Magazines: They’re Just Like Us. Tabloids And Other Publications Risk Failing Postal Service’s “Droop Test”

droop_test_3.23.10.jpgPublishers have until June 7th to make sure their products don’t fail the United States Postal Service’s “deflection standards,” known more colorfully as “the droop test.” Publications that are wider, taller or made with flimsier paper than the average glossy magazine run the risk of failing these new standards.

Concerned over the prospect of droopy tabloids and weepy publishers, American Business Media chairperson and Vance Publishing president and COO Peggy Walker sent out a memo to publishers to work in conjunction with printers in order to avoid facing penalties:

[T]he hope is that printers may be able to obtain specialized equipment, such as in-line quarter folders, that will help publications destined for failure to meet the droop test at a reasonable cost. Because it is never sorted on machines in any event, the penalties will not apply to ‘saturation’ or ‘high-density’ mail or to mail entered into the postal system at the destination delivery unit where the carriers work.

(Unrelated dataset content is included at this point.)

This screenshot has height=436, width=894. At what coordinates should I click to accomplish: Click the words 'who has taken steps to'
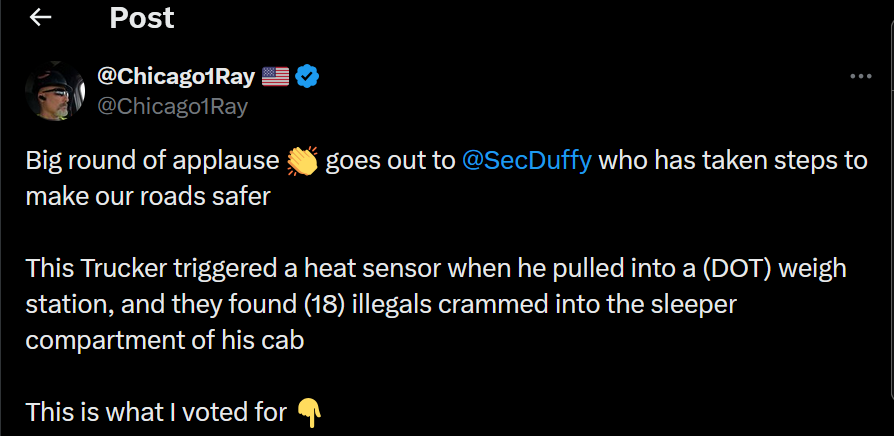[733, 161]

For those concerned about whether their product passes the dreaded “droop test,” Arandell Corporation’s blog has a handy guide:

Place any catalog that is mailed as a flat on the end of a flat surface. Align the longest edge of the catalog perpendicular to the surface edge. If the catalog is square, align the spine perpendicular to the surface edge.

If the catalog is 10″ or longer:

Extend the catalog 5″ inches from the edge.
If the catalog droops less than 3″ the catalog is mailable as a flat.

If the catalog is less than 10:”

Extend the catalog half its length off the edge of the surface.

The catalog must not droop more than 2″ less than the extended length from both ends.

And don’t worry. It happens to a lot magazines.